# YOUR ASSIGNMENT
Sift the listing for lines that hold the string "computer" and pull them out.

::: THE INPUT :::

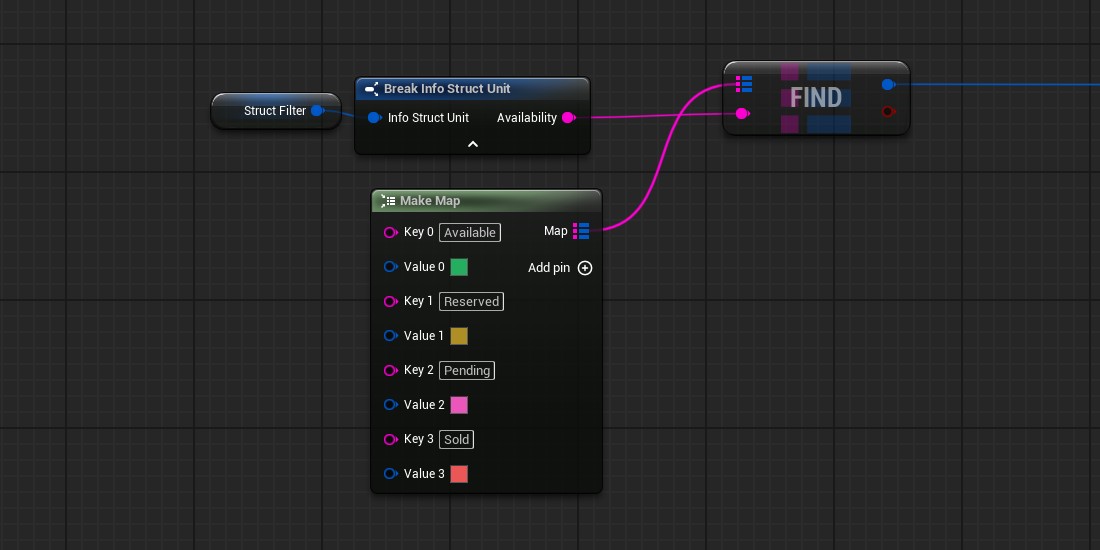Click the FIND node blue output pin
This screenshot has height=550, width=1100.
click(x=888, y=84)
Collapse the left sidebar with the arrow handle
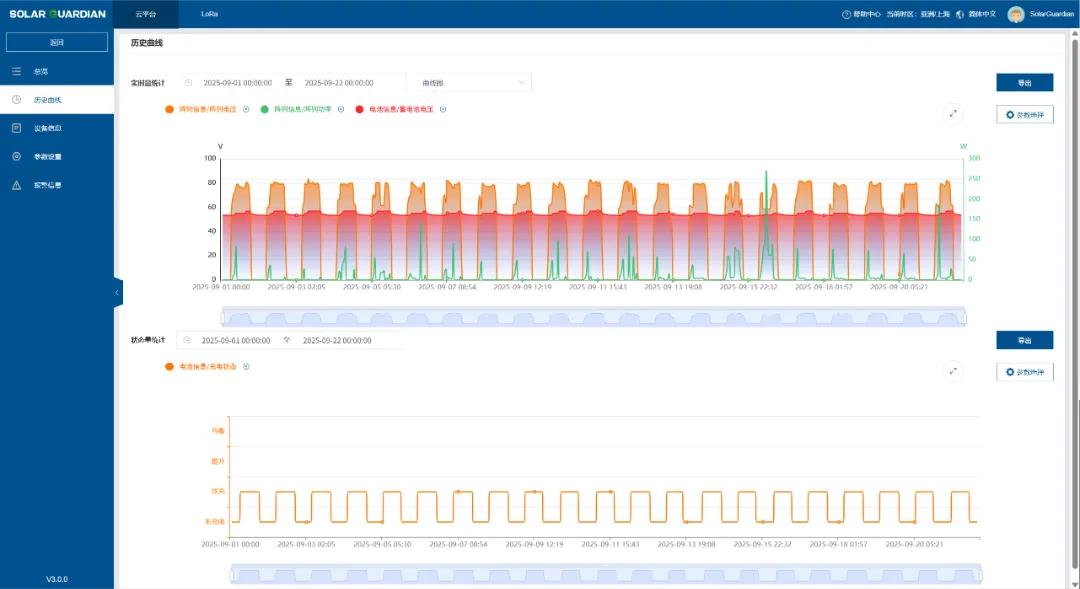The height and width of the screenshot is (589, 1080). [x=117, y=292]
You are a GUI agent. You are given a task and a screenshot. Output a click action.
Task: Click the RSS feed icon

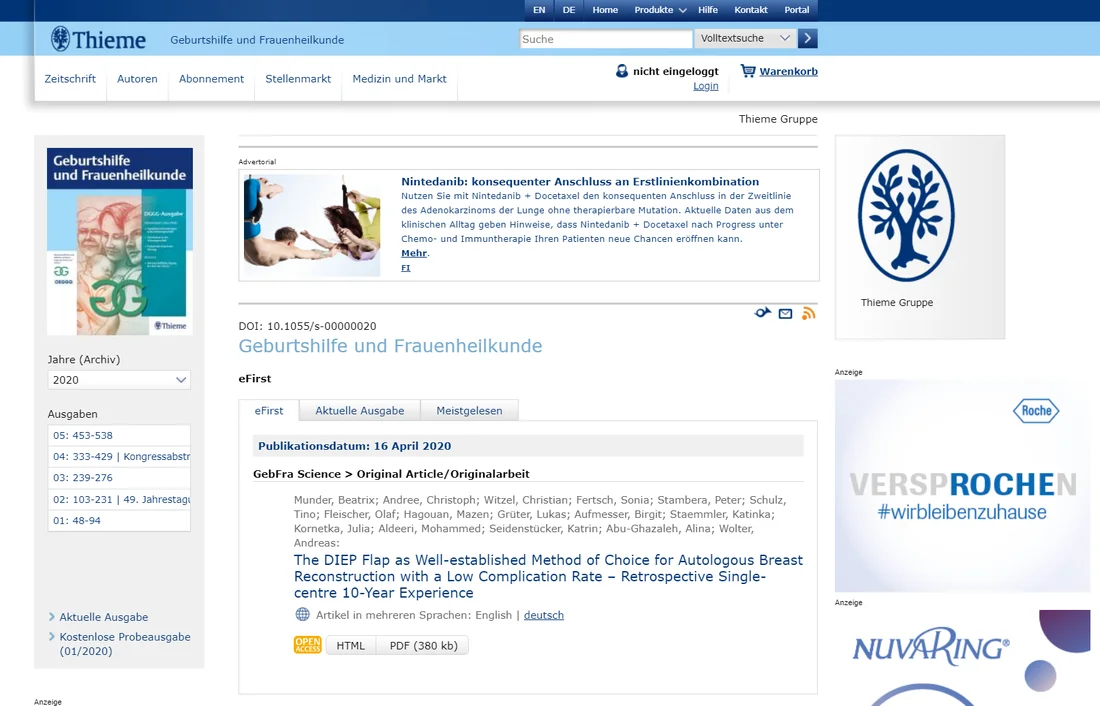coord(808,312)
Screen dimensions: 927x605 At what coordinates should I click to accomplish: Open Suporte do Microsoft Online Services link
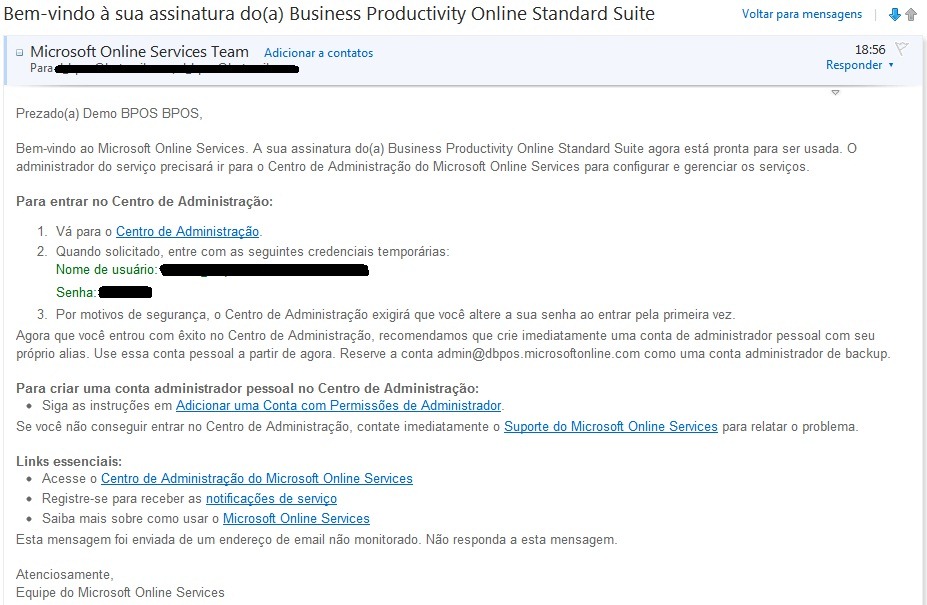pos(610,427)
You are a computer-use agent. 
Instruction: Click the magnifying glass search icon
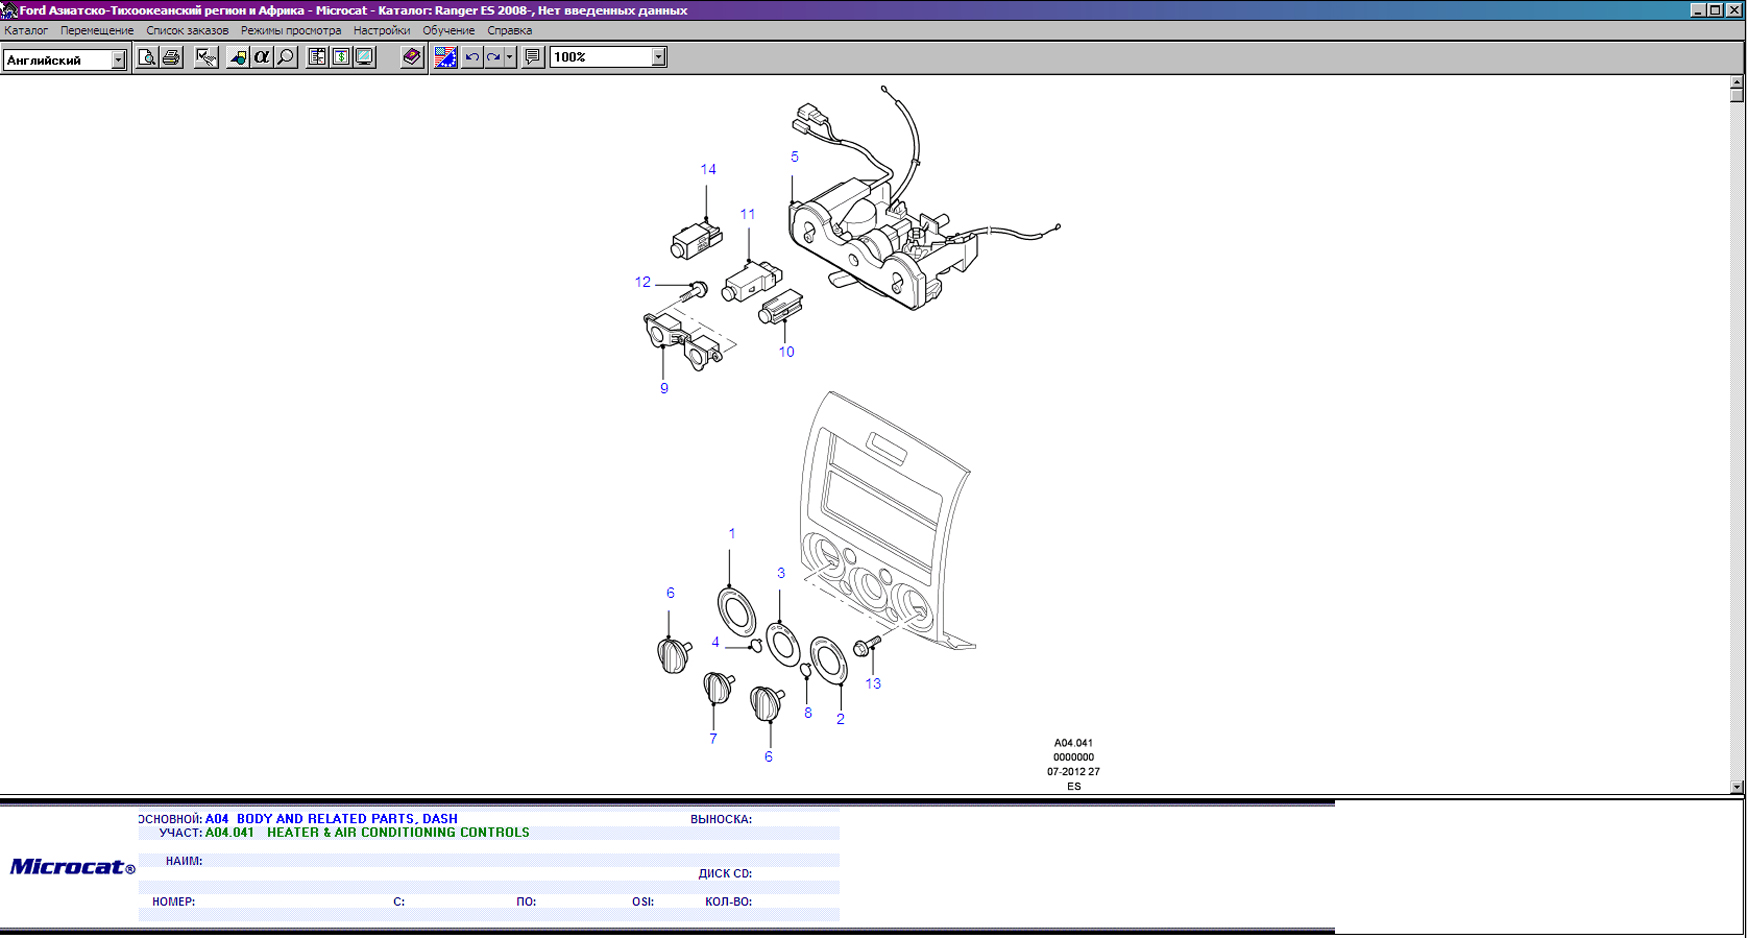coord(286,57)
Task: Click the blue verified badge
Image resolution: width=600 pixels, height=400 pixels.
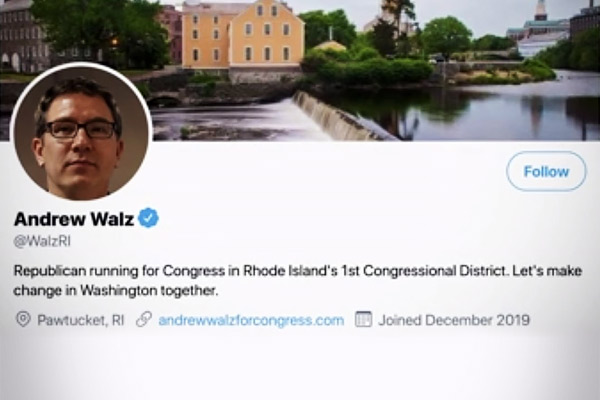Action: [x=148, y=218]
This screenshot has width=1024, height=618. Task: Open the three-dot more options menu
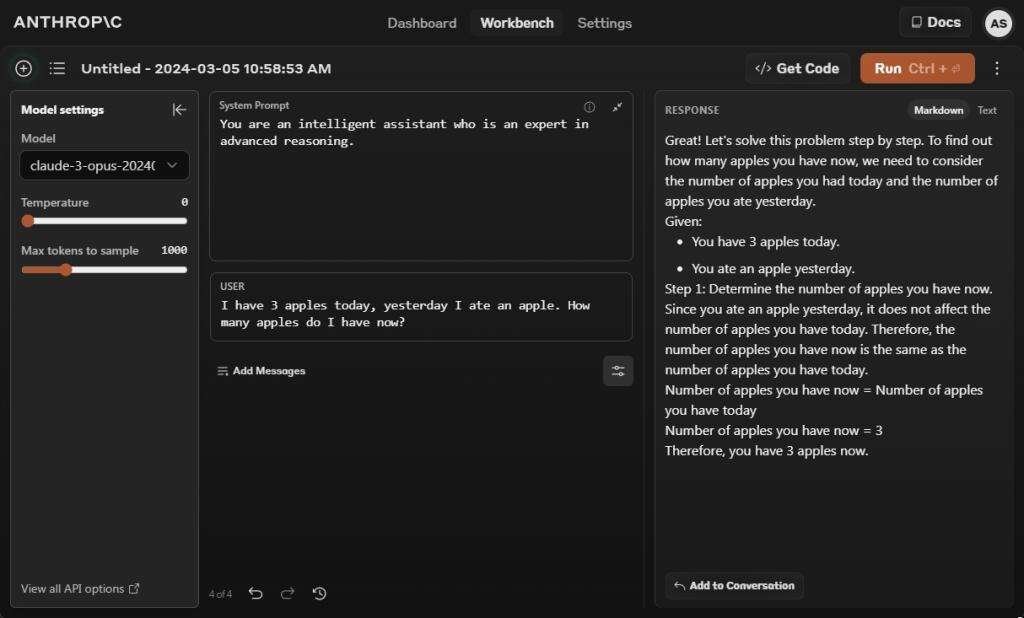[996, 68]
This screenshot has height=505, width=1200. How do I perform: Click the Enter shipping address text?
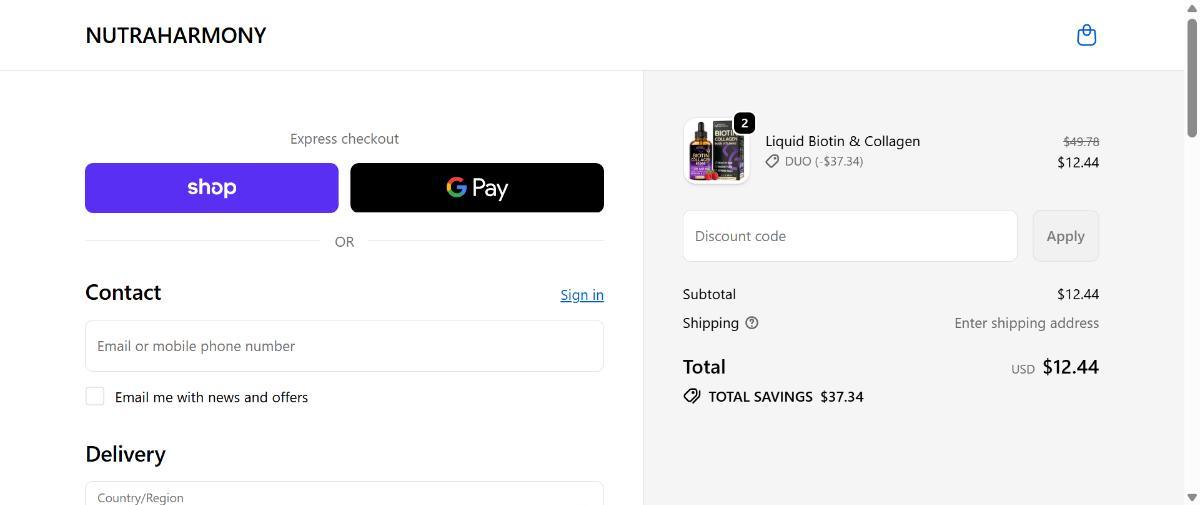pos(1026,323)
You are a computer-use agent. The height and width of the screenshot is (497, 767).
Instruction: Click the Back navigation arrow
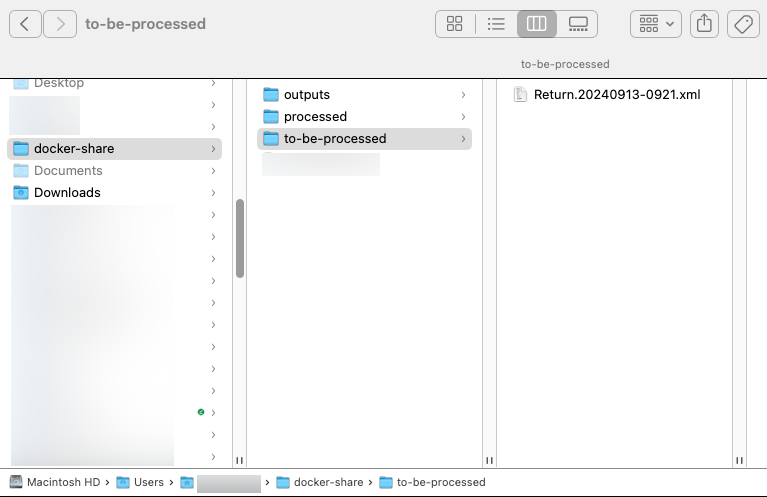click(x=25, y=24)
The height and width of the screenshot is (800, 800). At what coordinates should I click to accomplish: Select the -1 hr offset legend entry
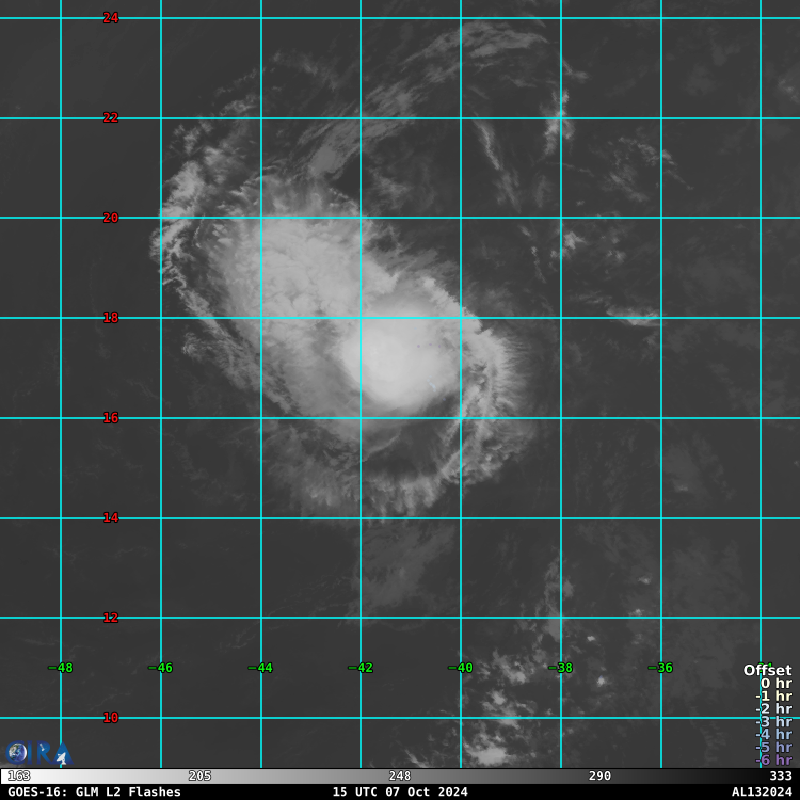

:::

# FINAL ANSWER
You are a computer-use agent. 
You are a computer-use agent. The height and width of the screenshot is (497, 767).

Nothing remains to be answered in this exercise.